=== RECORDS SUPPLIED ===
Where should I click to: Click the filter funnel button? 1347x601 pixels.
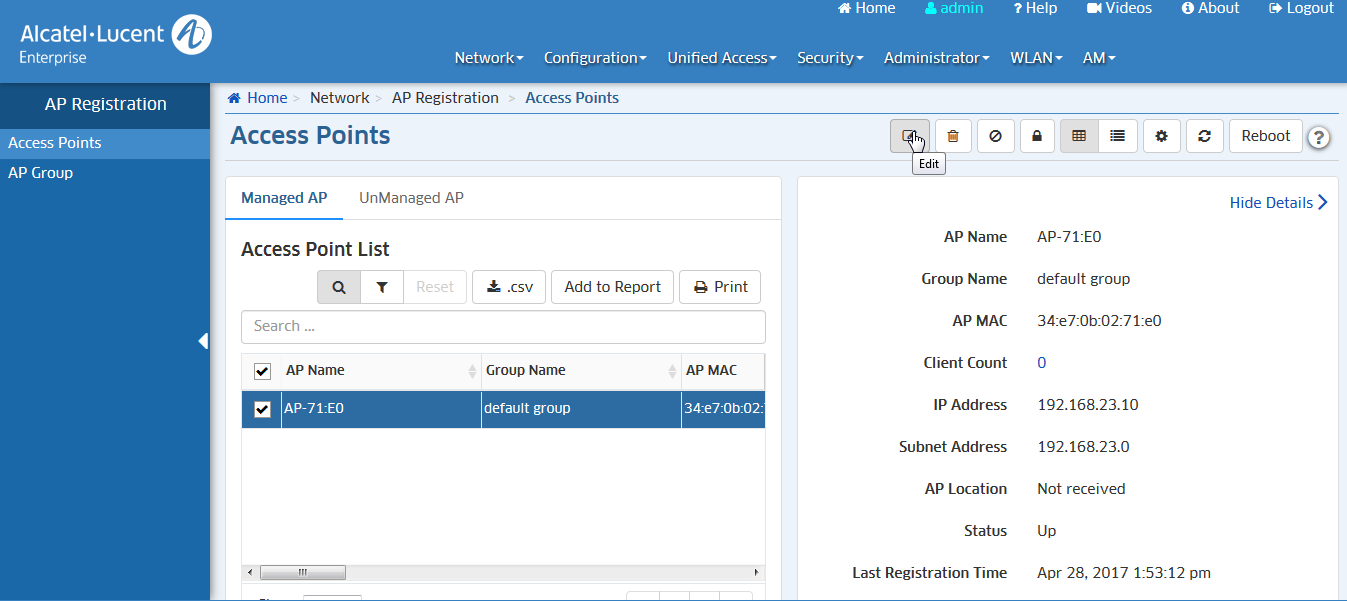pos(382,287)
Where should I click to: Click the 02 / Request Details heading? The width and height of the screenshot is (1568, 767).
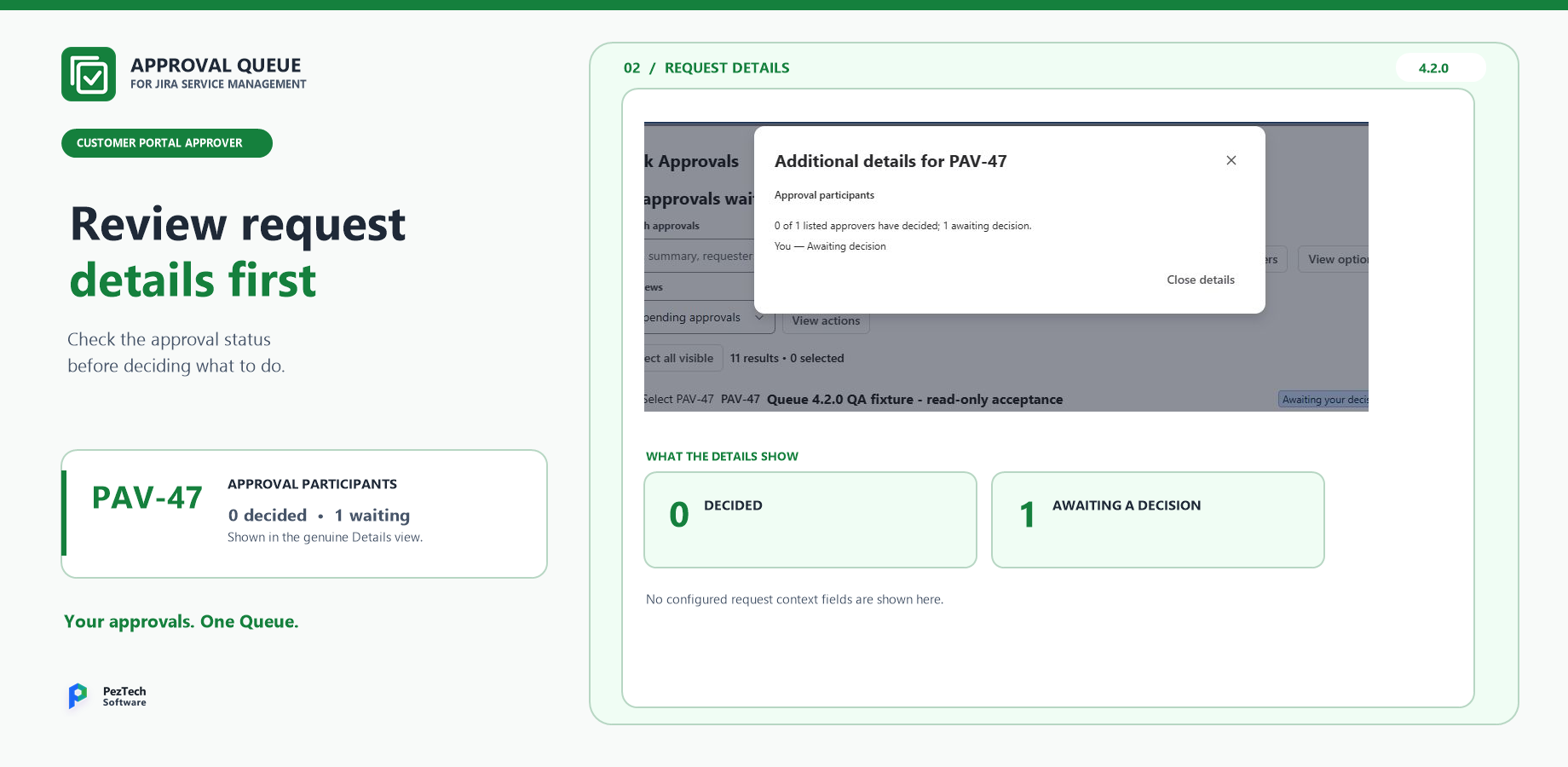tap(706, 67)
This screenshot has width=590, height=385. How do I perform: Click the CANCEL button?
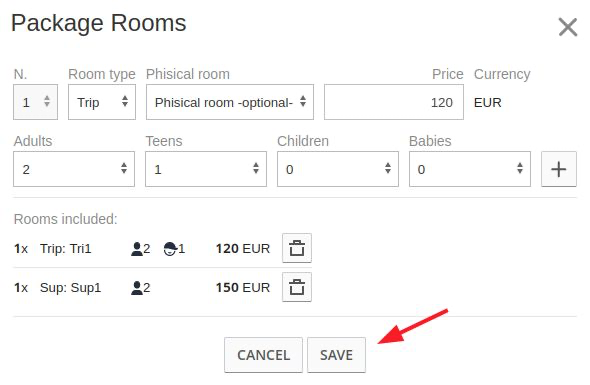tap(263, 355)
===
**TASK GOAL:** Give back the records above exactly. Pictures stay out.

**SOLUTION TO THE PROBLEM:**
Where should I click to: Click the filter funnel button? 1347x601 pixels.
pos(382,287)
Where should I click to: Click the 02 / Request Details heading? The width and height of the screenshot is (1568, 767).
tap(706, 67)
This screenshot has width=590, height=385. How do I perform: Click the CANCEL button?
tap(263, 355)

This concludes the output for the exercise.